*Task directions*. Comb through the entries for "brush" and pull out each line that holds it.

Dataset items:
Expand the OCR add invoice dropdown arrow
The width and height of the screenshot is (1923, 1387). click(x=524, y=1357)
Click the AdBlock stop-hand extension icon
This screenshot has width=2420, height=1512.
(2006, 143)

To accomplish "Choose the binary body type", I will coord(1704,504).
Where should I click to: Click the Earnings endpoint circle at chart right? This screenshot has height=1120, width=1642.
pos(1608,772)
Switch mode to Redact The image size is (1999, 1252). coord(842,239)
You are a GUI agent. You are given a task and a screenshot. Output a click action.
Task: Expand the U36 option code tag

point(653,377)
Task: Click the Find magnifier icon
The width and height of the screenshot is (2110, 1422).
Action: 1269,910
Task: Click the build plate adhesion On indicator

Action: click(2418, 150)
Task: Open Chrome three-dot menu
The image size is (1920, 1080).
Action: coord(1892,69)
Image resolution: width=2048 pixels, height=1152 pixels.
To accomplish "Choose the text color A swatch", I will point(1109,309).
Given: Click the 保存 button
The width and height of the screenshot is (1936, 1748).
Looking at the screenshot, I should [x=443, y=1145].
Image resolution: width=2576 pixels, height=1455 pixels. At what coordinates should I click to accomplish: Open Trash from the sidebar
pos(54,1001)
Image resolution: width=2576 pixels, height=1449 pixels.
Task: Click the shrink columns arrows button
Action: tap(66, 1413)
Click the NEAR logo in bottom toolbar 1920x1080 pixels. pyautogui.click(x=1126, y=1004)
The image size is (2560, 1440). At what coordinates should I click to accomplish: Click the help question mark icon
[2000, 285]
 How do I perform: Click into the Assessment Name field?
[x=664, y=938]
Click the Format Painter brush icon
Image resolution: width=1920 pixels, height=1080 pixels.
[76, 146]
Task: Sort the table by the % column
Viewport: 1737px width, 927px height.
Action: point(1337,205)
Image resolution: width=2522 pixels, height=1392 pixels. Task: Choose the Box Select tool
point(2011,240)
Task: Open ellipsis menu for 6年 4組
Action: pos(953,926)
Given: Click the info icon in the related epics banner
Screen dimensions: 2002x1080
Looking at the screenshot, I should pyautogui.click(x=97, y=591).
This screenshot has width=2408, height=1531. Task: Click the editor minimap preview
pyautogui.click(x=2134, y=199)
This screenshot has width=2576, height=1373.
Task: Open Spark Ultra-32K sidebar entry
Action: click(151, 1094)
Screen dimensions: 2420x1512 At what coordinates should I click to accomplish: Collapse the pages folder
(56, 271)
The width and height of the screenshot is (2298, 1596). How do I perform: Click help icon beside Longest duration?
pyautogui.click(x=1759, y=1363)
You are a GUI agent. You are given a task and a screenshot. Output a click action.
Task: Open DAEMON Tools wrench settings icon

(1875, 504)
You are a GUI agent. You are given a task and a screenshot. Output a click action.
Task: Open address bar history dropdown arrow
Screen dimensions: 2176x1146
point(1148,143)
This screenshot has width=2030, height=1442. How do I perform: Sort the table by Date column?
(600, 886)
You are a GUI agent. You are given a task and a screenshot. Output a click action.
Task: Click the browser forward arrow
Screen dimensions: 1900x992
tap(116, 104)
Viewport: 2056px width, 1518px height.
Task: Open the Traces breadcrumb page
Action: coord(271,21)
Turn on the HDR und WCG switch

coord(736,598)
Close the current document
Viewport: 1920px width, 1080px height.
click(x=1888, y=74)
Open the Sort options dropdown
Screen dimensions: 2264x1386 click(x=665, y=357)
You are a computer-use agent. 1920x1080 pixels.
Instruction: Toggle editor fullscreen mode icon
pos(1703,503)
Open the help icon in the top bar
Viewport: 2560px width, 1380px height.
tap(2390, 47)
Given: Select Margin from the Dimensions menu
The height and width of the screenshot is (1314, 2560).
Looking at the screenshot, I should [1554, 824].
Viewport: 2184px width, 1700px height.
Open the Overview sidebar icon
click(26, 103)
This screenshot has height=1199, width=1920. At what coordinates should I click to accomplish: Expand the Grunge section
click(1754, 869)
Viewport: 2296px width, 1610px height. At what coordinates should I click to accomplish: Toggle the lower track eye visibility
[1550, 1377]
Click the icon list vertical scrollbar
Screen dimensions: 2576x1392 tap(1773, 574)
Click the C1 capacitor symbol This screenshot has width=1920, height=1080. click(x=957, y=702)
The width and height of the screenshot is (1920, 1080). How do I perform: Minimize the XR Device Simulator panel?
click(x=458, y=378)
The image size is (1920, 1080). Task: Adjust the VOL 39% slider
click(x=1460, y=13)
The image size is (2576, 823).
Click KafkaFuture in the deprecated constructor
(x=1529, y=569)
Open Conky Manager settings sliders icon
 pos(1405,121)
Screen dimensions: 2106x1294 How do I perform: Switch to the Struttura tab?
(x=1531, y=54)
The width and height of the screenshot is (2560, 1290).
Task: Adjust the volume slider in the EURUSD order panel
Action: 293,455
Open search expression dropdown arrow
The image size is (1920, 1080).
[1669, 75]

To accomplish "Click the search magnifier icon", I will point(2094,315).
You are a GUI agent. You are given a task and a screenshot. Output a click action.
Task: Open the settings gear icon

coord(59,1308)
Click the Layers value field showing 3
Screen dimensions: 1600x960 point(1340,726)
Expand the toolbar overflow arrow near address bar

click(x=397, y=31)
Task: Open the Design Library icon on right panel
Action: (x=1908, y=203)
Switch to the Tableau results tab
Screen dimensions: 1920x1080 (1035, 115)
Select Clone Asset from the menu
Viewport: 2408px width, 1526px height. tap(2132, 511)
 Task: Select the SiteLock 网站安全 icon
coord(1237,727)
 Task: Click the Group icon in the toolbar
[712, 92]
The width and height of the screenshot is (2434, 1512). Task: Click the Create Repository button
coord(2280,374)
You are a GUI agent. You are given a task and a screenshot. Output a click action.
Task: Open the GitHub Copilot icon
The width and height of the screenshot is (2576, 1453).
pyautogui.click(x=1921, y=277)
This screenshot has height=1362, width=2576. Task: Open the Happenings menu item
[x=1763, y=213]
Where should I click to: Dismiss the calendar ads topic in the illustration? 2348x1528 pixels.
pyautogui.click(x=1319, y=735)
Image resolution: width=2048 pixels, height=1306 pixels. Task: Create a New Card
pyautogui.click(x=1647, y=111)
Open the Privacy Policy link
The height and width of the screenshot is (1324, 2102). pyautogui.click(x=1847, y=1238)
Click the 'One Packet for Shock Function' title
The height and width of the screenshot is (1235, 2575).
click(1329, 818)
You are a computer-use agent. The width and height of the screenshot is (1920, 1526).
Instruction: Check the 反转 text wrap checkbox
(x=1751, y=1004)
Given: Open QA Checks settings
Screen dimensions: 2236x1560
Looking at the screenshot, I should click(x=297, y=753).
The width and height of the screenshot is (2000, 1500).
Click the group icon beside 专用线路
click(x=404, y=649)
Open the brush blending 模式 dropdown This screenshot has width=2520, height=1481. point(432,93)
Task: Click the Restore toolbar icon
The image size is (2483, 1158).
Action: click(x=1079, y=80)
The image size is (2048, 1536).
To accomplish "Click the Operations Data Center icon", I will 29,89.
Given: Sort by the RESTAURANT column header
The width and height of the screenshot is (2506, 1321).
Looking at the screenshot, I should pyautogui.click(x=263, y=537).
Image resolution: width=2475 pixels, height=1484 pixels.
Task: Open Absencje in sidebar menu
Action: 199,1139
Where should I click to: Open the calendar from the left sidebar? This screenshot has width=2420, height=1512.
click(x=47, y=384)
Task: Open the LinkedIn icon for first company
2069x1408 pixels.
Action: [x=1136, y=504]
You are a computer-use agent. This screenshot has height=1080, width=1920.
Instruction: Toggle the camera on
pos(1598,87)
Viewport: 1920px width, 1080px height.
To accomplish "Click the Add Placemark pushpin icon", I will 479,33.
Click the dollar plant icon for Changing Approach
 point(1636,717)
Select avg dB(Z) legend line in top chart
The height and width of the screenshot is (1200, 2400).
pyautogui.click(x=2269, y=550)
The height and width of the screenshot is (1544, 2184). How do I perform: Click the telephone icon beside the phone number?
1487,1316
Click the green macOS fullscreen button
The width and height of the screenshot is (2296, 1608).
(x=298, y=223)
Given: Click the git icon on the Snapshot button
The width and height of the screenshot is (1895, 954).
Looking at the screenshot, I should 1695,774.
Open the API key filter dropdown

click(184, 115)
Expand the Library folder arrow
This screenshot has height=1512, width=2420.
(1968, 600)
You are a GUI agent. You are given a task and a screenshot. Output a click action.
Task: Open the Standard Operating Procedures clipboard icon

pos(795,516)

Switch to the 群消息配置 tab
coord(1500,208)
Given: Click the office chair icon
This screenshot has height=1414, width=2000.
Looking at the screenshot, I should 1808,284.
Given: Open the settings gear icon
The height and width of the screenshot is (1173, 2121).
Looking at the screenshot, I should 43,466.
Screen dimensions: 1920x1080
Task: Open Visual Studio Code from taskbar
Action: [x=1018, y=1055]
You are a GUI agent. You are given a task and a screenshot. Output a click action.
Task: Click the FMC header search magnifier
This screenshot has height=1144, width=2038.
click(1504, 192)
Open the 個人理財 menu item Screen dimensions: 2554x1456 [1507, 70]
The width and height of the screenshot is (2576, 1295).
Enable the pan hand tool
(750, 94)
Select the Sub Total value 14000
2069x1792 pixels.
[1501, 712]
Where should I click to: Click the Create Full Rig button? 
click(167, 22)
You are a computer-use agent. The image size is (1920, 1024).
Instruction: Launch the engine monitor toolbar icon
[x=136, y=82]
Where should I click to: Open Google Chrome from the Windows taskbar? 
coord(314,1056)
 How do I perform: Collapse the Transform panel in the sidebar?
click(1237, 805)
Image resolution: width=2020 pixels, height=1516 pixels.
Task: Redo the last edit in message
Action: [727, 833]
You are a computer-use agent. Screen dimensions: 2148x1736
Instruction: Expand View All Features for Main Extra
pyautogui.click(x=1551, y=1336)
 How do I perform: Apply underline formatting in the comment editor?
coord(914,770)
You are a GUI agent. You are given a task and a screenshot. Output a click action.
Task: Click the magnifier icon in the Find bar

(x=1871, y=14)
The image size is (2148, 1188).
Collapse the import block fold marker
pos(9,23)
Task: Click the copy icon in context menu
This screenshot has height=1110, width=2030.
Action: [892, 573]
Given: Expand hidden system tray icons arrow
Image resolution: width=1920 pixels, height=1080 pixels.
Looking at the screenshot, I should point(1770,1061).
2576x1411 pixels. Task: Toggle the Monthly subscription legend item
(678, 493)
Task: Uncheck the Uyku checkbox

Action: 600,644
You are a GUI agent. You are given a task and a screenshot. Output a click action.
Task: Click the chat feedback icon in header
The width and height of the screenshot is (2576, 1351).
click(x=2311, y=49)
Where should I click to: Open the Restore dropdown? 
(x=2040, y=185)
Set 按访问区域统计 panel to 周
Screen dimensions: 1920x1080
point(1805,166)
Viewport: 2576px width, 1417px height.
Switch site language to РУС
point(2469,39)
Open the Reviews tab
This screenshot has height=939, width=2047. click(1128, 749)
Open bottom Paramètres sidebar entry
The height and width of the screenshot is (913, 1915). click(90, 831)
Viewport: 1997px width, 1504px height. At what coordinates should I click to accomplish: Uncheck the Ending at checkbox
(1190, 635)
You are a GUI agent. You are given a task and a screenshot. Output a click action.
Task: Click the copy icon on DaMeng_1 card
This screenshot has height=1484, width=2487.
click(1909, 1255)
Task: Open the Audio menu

*Answer*.
Click the Format Painter brush icon
Open the brush blending 模式 dropdown This screenshot has width=2520, height=1481. point(432,93)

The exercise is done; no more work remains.